Title: Zettai Kareshi
Genre: Based on a Watase Yuu manga, making it fluffy, angsty, romantic and funny all at once, guaranteed to break your heart but give you good eye candy at the same time.
Episodes: 11 (+ 1 special, unseen)
Cast: Hayami Mokomichi, Mizushima Hiro, Aibu Saki, Maya Miki, Sasaki Kuranosuke
Plot: Cute-but-clueless wannabe pâtissière lands up with devoted and gorgeous (if slightly life-challenged) boyfriend whose greatest desire is to make her happy. Is this a dream come true? Not exactly…
Izawa Riiko (Saki) is a temp working for a company that makes the yummiest-looking junk food since Antique. Not that she gets to make any of it herself. Riiko's got talent but not much confidence in her own cooking skills, and her dream of becoming a pâtissière has taken a backseat to being just another temp in the big city, working to support herself and just get by. She's sweet, eager to please, innocent and something of a romantic, but other than a faint crush on her boss, gorgeous young son-of-the-boss Asamoto Soshi (Mizushima), there are no prospects on the horizon. Besides, where would Riiko find a man who meets all her romantic ideals?
Kronos Heaven, that's where. When Riiko is persuaded to fill out their 'ideal boyfriend' customisation form, she has no idea that the company makes robots for customers - robots programmed to fulfil the customer's every desire. And if you think that sounds sleazy, you'd be right, because Namakiri Gaku's (Sasaki) current project is the 'Nightly Lover' series and "01", the robot customised for Riiko, is fully functional.
Not that he ever gets to use it. Thinking she's just filled in some stupid survey, Riiko goes on her way, only to find a large pink box in her hallway the next day. Worse yet, the box contains a dead (not to mention, dead gorgeous) man. Fortunately, he's a dead man with instructions, and can be activated by kissing him. Through this, he "imprints" with Riiko. She's his girlfriend, he's her ideal boyfriend (so he keeps telling people) and they are made for each other.
That's not how she sees it, though. Riiko has 'Night' (named by her for his product line) on a free trial run, but if she wants to buy she'll be in debt for the rest of her life. Robots don't come cheap. Not that Riiko wants to buy him - he's just an appliance, right? Like a kettle, albeit a kettle who makes her breakfast, does the housework, protects her even at the cost of his own safety and charms almost everyone he meets with his complete and utter cluelessness and slavish devotion.

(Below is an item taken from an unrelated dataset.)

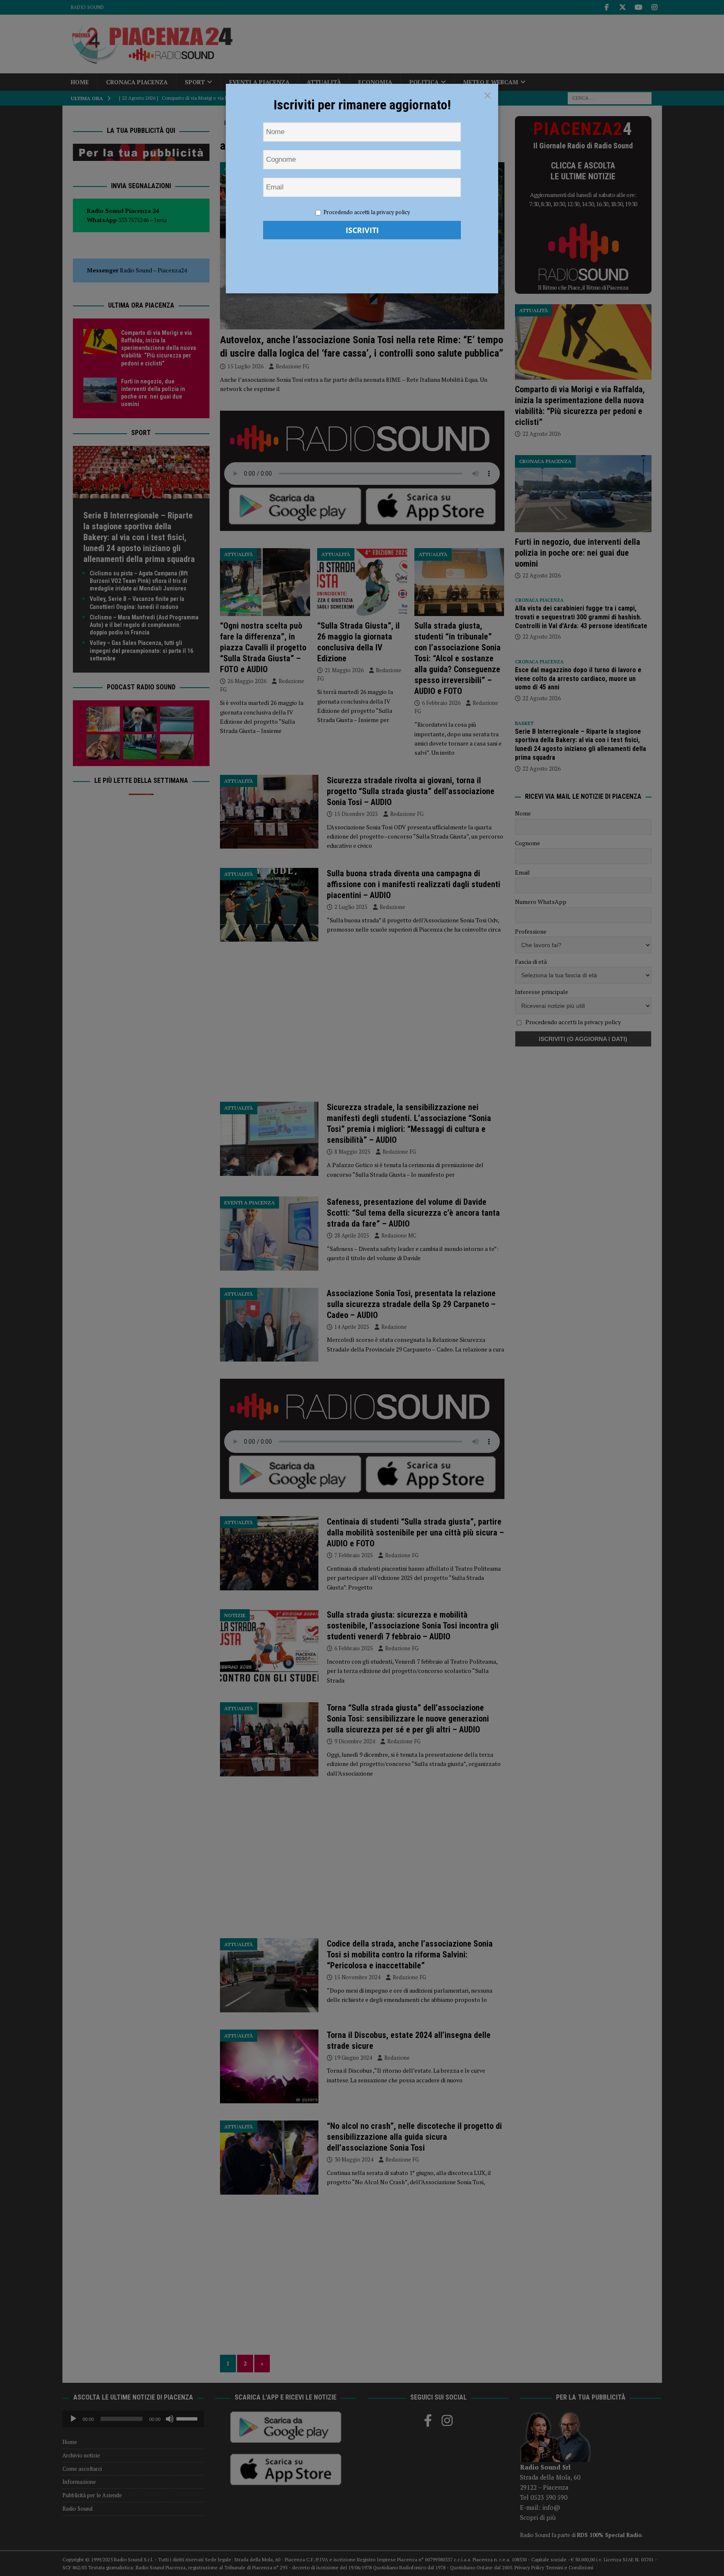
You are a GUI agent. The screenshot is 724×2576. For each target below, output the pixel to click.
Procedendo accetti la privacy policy (366, 212)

Her landlady adores him, her work colleagues are envious (Night gets a job as a janitor at her company so he can help pay the bills - including his own bill after Riiko decides to buy him), and even though it's strange sharing her tiny apartment with a man who doesn't need to eat and recharges himself by curling up in the bathroom, Riiko soon gets used to her unusual roommate.
Which isn't to say he gets to share her bed. Night's a robot, and as much as Riiko might like him, she knows she's got no future with him. There are all sorts of complications involved, too. Jealous, back-stabbing co-workers, internal strife at the company (particularly at management level), the growing attraction between Riiko and Soshi, Riiko's own dreams (which Night would do anything to help her achieve), problems at Kronos Heaven…and Night himself.
Night is closely monitored by Kronos Heaven by means of a bracelet, which feeds back whether or not he's succeeded in making his owner happy. If he doesn't, he's a useless product who should be scrapped. But in learning how to make Riiko happy, Night learns how to want something for himself, not because he's programmed to want it. The more involved in the human world he becomes, and the more his new life causes him to deviate from his programming, the more he evolves. Machine becomes man - inside his head, at least. Night exceeds both his own limits and those of his relationship with Riiko, but there's a terrible price to pay.
Okay, I admit I'm not much for romances, especially ones involving love triangles, but I actually do quite like the Soshi-Riiko-Night interaction even though I knew, going in, that my heart was going to get ripped to tiny shreds by the end of the series. Other than heartbreak, the show's got a lot going for it. Cute girls, hot guys, desserts which will make your mouth water, Mizushima Hiro speaking French, fluffy comedy, dorky romance, sci-fi, Hayami Mokomichi's incredibly scary smile, and Maya Miki playing a bartender. What more could you want?